• _Material provided_:

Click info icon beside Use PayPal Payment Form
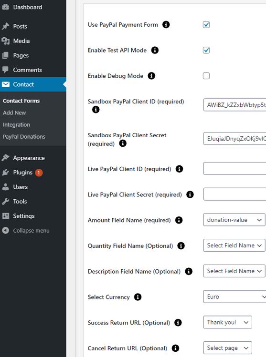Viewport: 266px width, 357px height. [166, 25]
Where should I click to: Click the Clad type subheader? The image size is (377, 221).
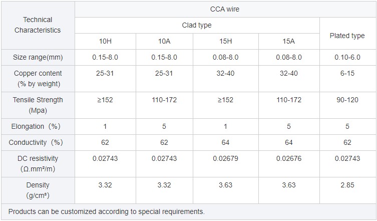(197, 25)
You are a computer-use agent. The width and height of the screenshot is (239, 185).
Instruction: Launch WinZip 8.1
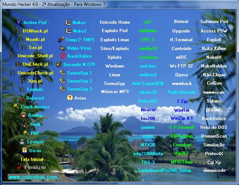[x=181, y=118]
==
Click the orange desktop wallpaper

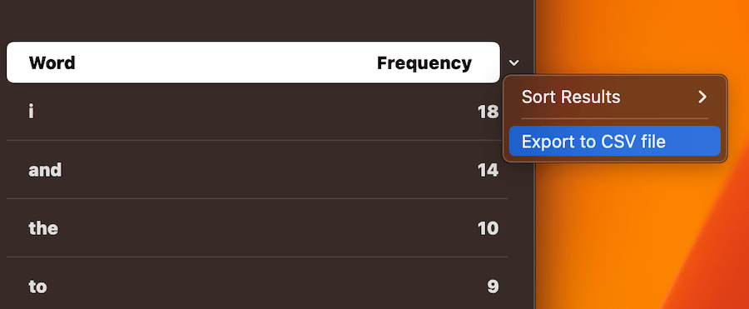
...
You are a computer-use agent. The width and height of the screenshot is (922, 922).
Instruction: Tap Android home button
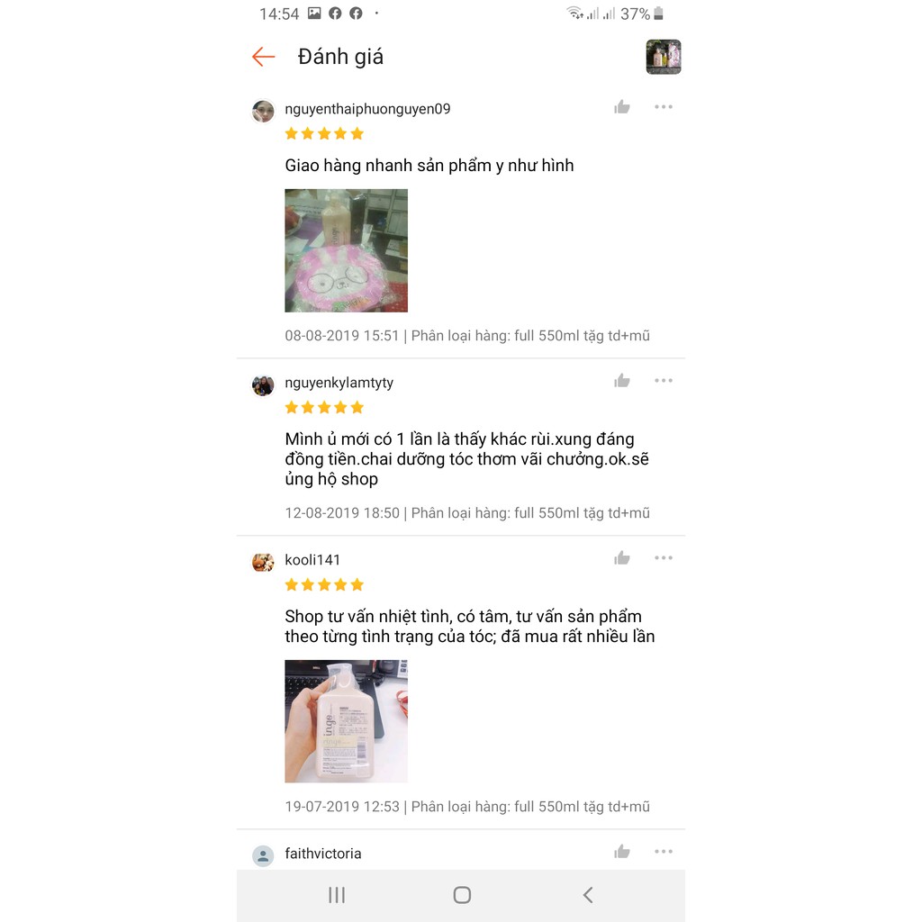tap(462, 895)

• _Work to complete_: Lines that contain "agent" are to be copied from the records above.

• _Task answer_:
You are a computer-use agent. The width and height of the screenshot is (239, 185).
You are a computer-use agent. The width and height of the screenshot is (922, 922).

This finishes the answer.